Charles A. Turner, Kt., C.J. and Muttusami Ayyar, J.
1. The first question of fact that must be determined in order to arrive at a conclusion on the plea of limitation is--Whether the transaction by which possession passed to the fourth defendant was a sale for consideration of an absolute interest, or an assignment of the otti right? Presumably, a mortgagee conveys no higher right than his own; it lies on the fourth defendant to prove he bargained for, and obtained an absolute interest. The Judge does not give any reason for believing the assignment to have been absolute.
2. The issue must be remitted to the lower Appellate Court for retrial upon the evidence already recorded, and on such further evidence as may be adduced by the parties with reference thereto.
3. If the Judge finds that the fourth defendant was not a purchaser of a jenm-title, he must try on evidence as to custom, what are the incidents of a kaividu otti in respect of redemption.
____
→ Prompt A
For each statement below, say whether it agrees with the court judgment above, answering yes or no and quoting the words of the judgment that decide it. (i) The Judge gave reasons for believing the assignment to have been absolute. (ii) The fourth defendant bears the burden of proving an absolute interest. (iii) The retrial may draw on further evidence as well as the evidence already recorded.
→ Prompt B
According to the court judgment above, to which court must the issue be remitted for retrial?

→ Information shown
____
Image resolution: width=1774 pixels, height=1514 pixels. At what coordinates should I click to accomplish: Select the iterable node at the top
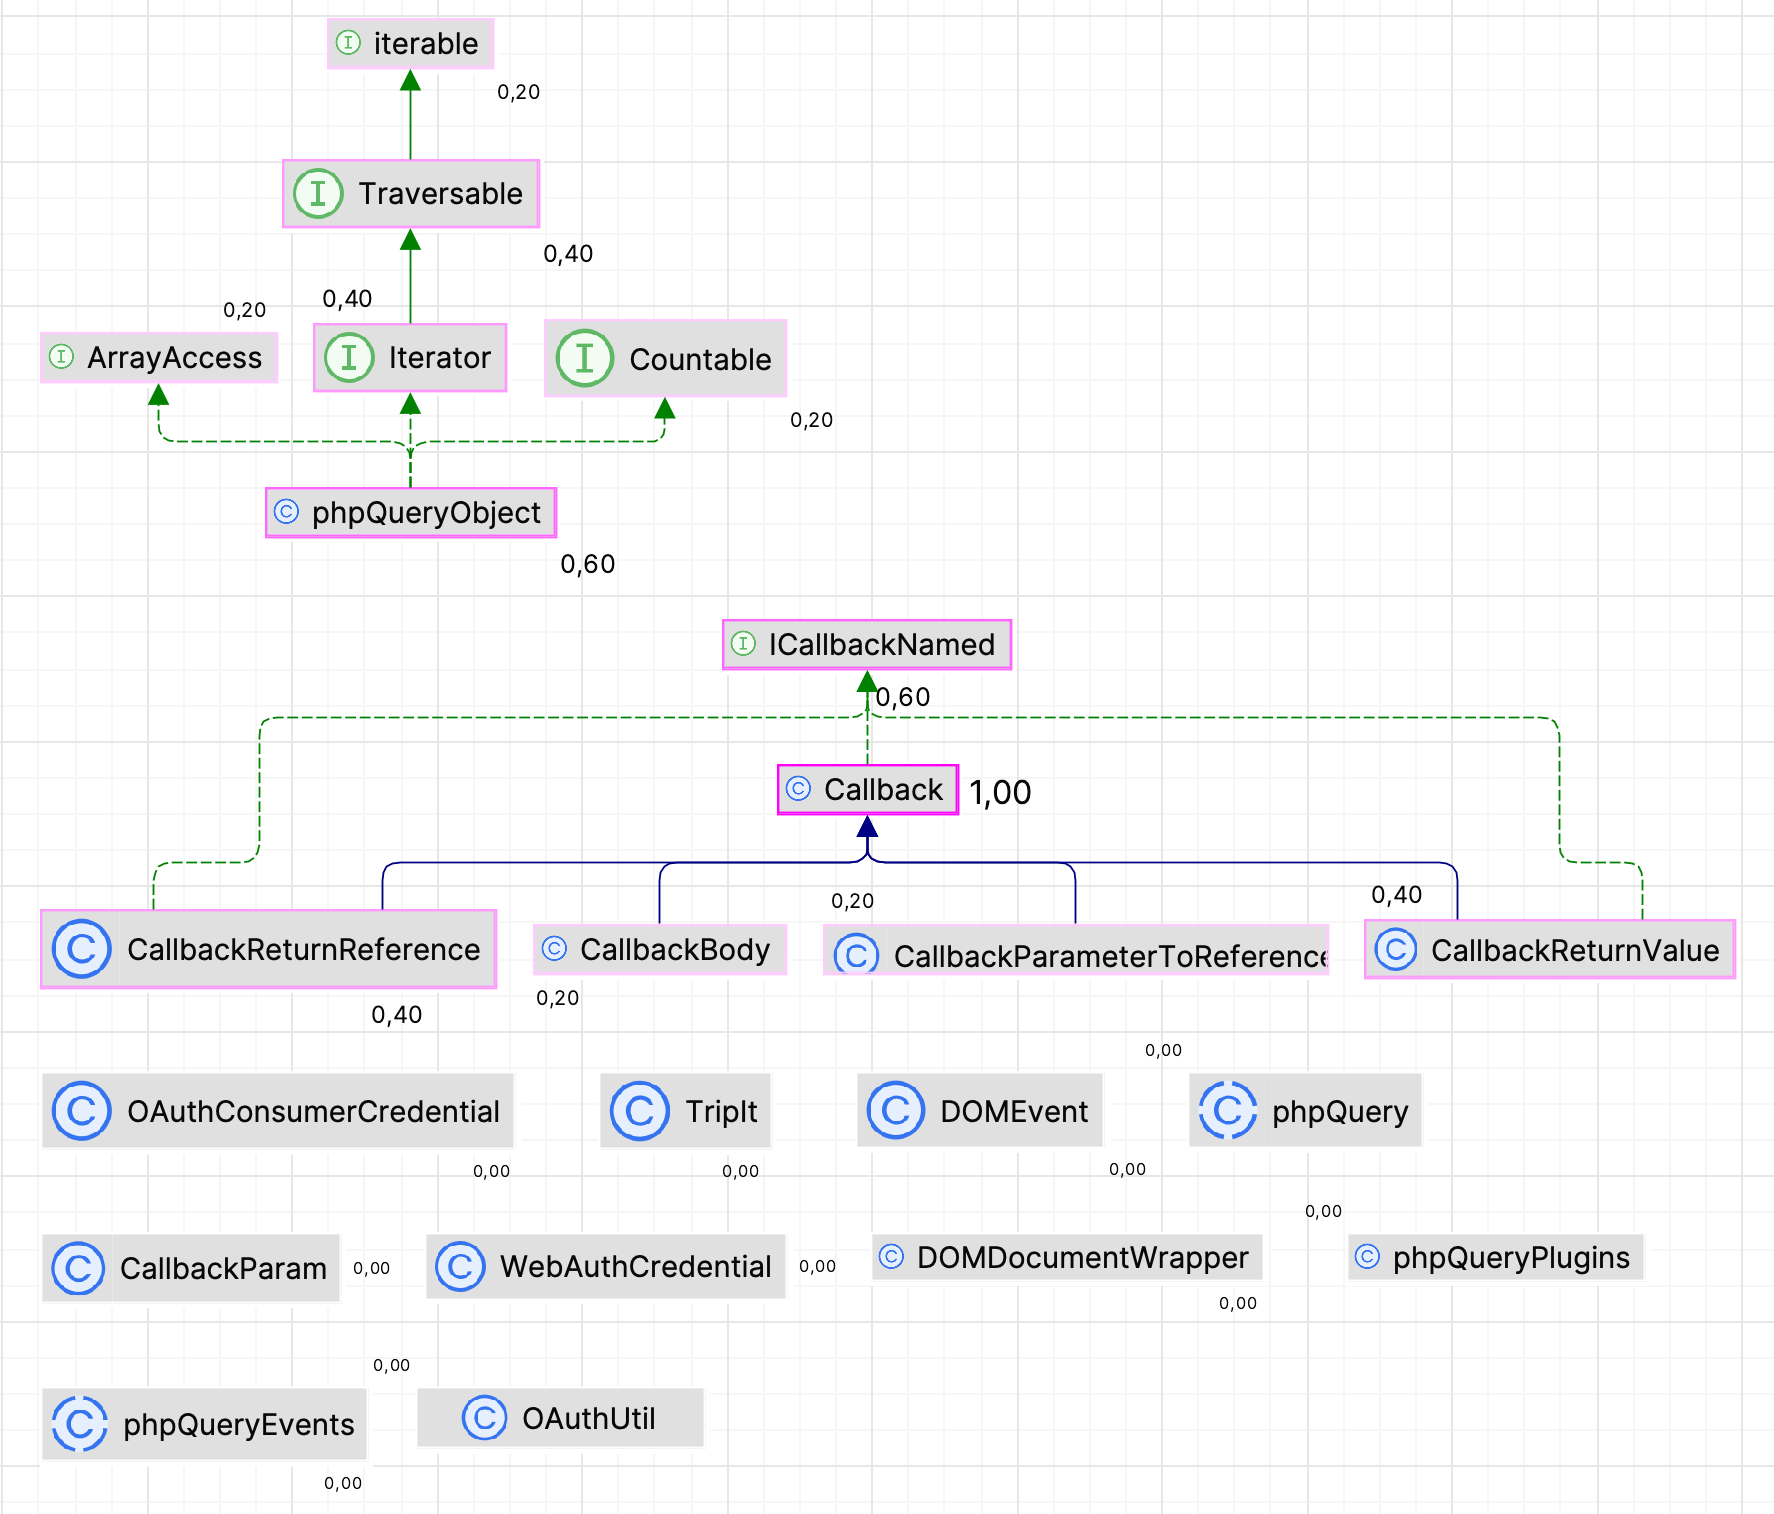click(410, 43)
____
→ Result A
(i) No: "The Judge does not give any reason for believing the assignment to have been absolute."
(ii) Yes: "it lies on the fourth defendant to prove he bargained for, and obtained an absolute interest."
(iii) Yes: "for retrial upon the evidence already recorded, and on such further evidence as may be adduced by the parties with reference thereto."

→ Result B
The lower Appellate Court.